# PAGINA:

#####

Disorder afflicts the land! – George Monbiot e la mancanza di una nuova narrazione
Secondo il giornalista e accademico George Monbiot, serve una nuova narrazione persuasiva per uscire dall'individualismo e dalla concorrenza. Ma ancora non esiste.
Secondo il giornalista e accademico George Monbiot, serve una nuova narrazione persuasiva per uscire dall'individualismo e dalla concorrenza. Ma ancora non esiste.
Riprendo il tema della comunicazione effettiva aperto pagine fa parlando di Fedez al Concertone del Primo Maggio perché ho appena visto il TED di George Monbiot e ne sono rimasta galvanizzata. Sono una grande fan degli articoli di Monbiot sul Guardian, dei suoi libri. Devo dire che è la prima volta che lo vedo parlare e non scrivere e sono colpita dal piglio da attore, dai tempi comici – su temi importanti – che sono le caratteristiche oggigiorno di chi sa comunicare bene.
Il paradosso è che anche lui, utilizzando tutte le sue capacità per arrivare al pubblico, parla di mancanza di una narrazione efficace che ci faccia uscire dal neoliberismo e da eccessi e doppi legami di un’economia improntata alla crescita e alla competizione – fra i quali ovviamente la questione del cambiamento climatico. Nel mio articolo mi riferivo a una certa comunicazione politica dal basso che non buca lo schermo; il discorso di Monbiot però è molto più ampio.
Secondo lui in realtà il sistema è uno zombie, collassato formalmente nel 2008, ma che ancora ci influenza. Tuttavia, dato che l’essere umano naviga il mondo attraverso le storie e quando vuole dare senso a qualcosa “non cerca senso scientifico, ma fedeltà narrativa” a un’idea di mondo e a come dovrebbe progredire, per rimpiazzare una storia occorre un’altra storia, persuasiva. Ecco questa ancora, secondo Monbiot, non c’è.
La cosa divertente e interessante del suo punto di vista è che lui, partendo dal principio che le storie spesso ripetono schemi narrativi, sostiene che l’occidente da tempo ripete la stessa storia (“the restoration story”) che suona più o meno così:
“Il disordine affligge le nostre terre! E sono le potenti e nefaste forze che lavorano contro l’interesse dell’umanità a causarlo! Ma l’eroe si ribellerà a questo disordine, combatterà queste forze potenti, le sconfiggerà quando tutto sembra perduto e riporterà l’armonia“.

#####

# ESTRATTO DEI DATI:
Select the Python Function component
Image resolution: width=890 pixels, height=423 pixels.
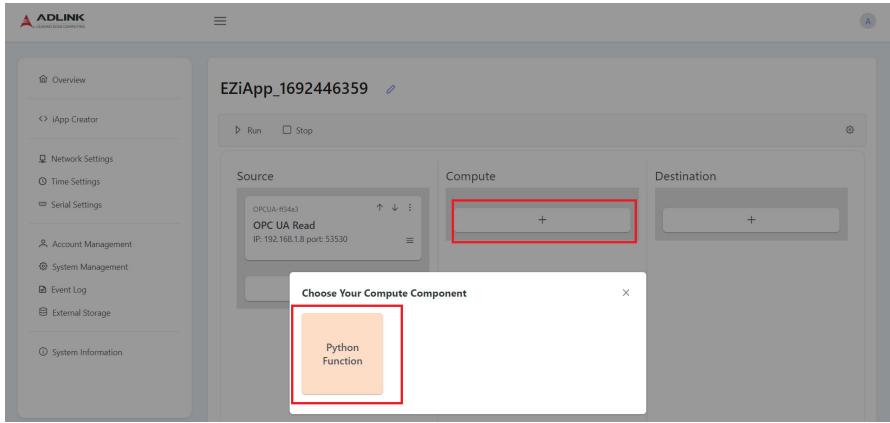point(342,354)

#####

# PROBLEMA PROPOSTO:
Secondo la pagina, in quale anno Monbiot ritiene che il sistema sia collassato formalmente?

# LA SOLUZIONE:
Nel 2008.